Jennifer's current field of research is a rather unlikely subject for a professional translator: controlled languages and machine translation.
Controlled natural languages (CNL) restrict the grammar and vocabulary of an existing language, such as English, in order to reduce or eliminate ambiguity and complexity. They are used to facilitate understanding by human readers, or to enable documents to be translated by machine (computer-based) translation (MT) tools.
Research has shown that CNLs substantially improve the quality of translations delivered by MT tools. However, they have hitherto been developed almost exclusively by major international corporations to facilitate the machine translation of their technical documentation, and little or nothing has been done to adapt them to public domain MT tools.

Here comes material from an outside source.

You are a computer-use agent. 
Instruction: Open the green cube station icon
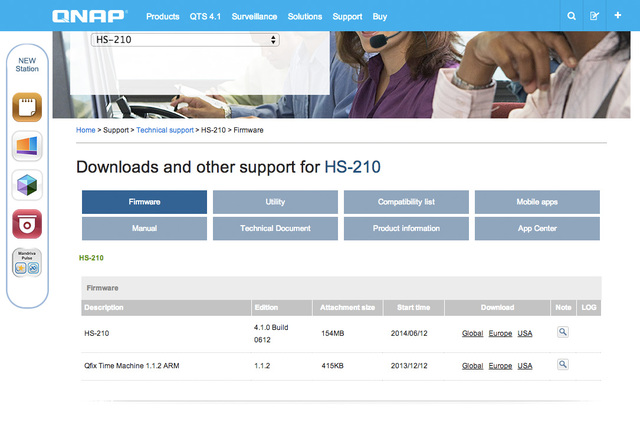[x=27, y=185]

Google Translate is without doubt the most widely used MT system today, and arguably the best in certain technical fields. Would it not be possible, therefore, to develop a CNL for use with Google Translate, and thus harness the real potential of this highly sophisticated tool?
Intrigued by this thought, Jennifer developed an experimental CNL in Spanish for translating the abstracts of medical articles into English using Google Translate for her Master's dissertation. This is the first time a CNL has been developed for use with a statiscs-based machine translation tools, such as Google Translate, and also the first MT-oriented CNL developed in Spanish. The results have been excellent, and Jennifer is currently engaged in perfecting and widening the scope of the CNL and exploring the potential of this new approach in other fields.